**Records supplied:**
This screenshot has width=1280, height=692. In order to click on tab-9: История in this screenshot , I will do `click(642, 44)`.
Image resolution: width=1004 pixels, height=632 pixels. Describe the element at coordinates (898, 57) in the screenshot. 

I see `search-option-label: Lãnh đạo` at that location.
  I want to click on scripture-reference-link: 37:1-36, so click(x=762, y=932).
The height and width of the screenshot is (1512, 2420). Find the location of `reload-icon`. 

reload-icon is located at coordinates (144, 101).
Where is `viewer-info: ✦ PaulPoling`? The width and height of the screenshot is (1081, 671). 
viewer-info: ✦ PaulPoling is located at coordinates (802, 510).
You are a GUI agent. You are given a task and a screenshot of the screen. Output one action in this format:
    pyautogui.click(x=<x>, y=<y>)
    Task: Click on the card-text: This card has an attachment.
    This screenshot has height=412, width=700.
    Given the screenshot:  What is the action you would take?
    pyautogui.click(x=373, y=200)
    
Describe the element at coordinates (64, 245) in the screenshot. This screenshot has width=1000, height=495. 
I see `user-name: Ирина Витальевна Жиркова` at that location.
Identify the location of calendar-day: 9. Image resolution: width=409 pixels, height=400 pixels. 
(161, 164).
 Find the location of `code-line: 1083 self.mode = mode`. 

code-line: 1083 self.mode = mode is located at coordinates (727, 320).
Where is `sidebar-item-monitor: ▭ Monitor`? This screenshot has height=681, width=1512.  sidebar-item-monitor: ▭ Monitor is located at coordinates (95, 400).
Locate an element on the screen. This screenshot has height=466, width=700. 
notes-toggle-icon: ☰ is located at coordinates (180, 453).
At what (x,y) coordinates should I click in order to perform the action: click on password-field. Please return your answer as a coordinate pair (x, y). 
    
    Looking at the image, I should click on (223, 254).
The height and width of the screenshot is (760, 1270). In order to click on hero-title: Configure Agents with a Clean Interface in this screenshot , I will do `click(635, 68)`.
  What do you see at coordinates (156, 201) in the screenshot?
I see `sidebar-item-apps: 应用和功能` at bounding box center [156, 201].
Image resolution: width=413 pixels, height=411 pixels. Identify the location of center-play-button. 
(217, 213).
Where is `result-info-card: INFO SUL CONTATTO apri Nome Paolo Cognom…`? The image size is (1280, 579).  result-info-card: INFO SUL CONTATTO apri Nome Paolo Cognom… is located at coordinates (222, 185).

**Activity:** Return all of the records above word for word, line by line, with nothing changed.

**Problem solution:**
This screenshot has width=1280, height=692. In order to click on tab-9: История in this screenshot , I will do `click(642, 44)`.
Image resolution: width=1004 pixels, height=632 pixels. Describe the element at coordinates (898, 57) in the screenshot. 

I see `search-option-label: Lãnh đạo` at that location.
  I want to click on scripture-reference-link: 37:1-36, so click(x=762, y=932).
The height and width of the screenshot is (1512, 2420). Find the location of `reload-icon`. 

reload-icon is located at coordinates (144, 101).
Where is `viewer-info: ✦ PaulPoling`? The width and height of the screenshot is (1081, 671). 
viewer-info: ✦ PaulPoling is located at coordinates (802, 510).
You are a GUI agent. You are given a task and a screenshot of the screen. Output one action in this format:
    pyautogui.click(x=<x>, y=<y>)
    Task: Click on the card-text: This card has an attachment.
    This screenshot has height=412, width=700.
    Given the screenshot:  What is the action you would take?
    pyautogui.click(x=373, y=200)
    
Describe the element at coordinates (64, 245) in the screenshot. This screenshot has width=1000, height=495. 
I see `user-name: Ирина Витальевна Жиркова` at that location.
Identify the location of calendar-day: 9. Image resolution: width=409 pixels, height=400 pixels. 
(161, 164).
 Find the location of `code-line: 1083 self.mode = mode`. 

code-line: 1083 self.mode = mode is located at coordinates (727, 320).
Where is `sidebar-item-monitor: ▭ Monitor`? This screenshot has height=681, width=1512.  sidebar-item-monitor: ▭ Monitor is located at coordinates (95, 400).
Locate an element on the screen. This screenshot has height=466, width=700. 
notes-toggle-icon: ☰ is located at coordinates (180, 453).
At what (x,y) coordinates should I click in order to perform the action: click on password-field. Please return your answer as a coordinate pair (x, y). 
    
    Looking at the image, I should click on (223, 254).
The height and width of the screenshot is (760, 1270). In order to click on hero-title: Configure Agents with a Clean Interface in this screenshot , I will do `click(635, 68)`.
  What do you see at coordinates (156, 201) in the screenshot?
I see `sidebar-item-apps: 应用和功能` at bounding box center [156, 201].
Image resolution: width=413 pixels, height=411 pixels. Identify the location of center-play-button. 
(217, 213).
Where is `result-info-card: INFO SUL CONTATTO apri Nome Paolo Cognom…`? The image size is (1280, 579).  result-info-card: INFO SUL CONTATTO apri Nome Paolo Cognom… is located at coordinates (222, 185).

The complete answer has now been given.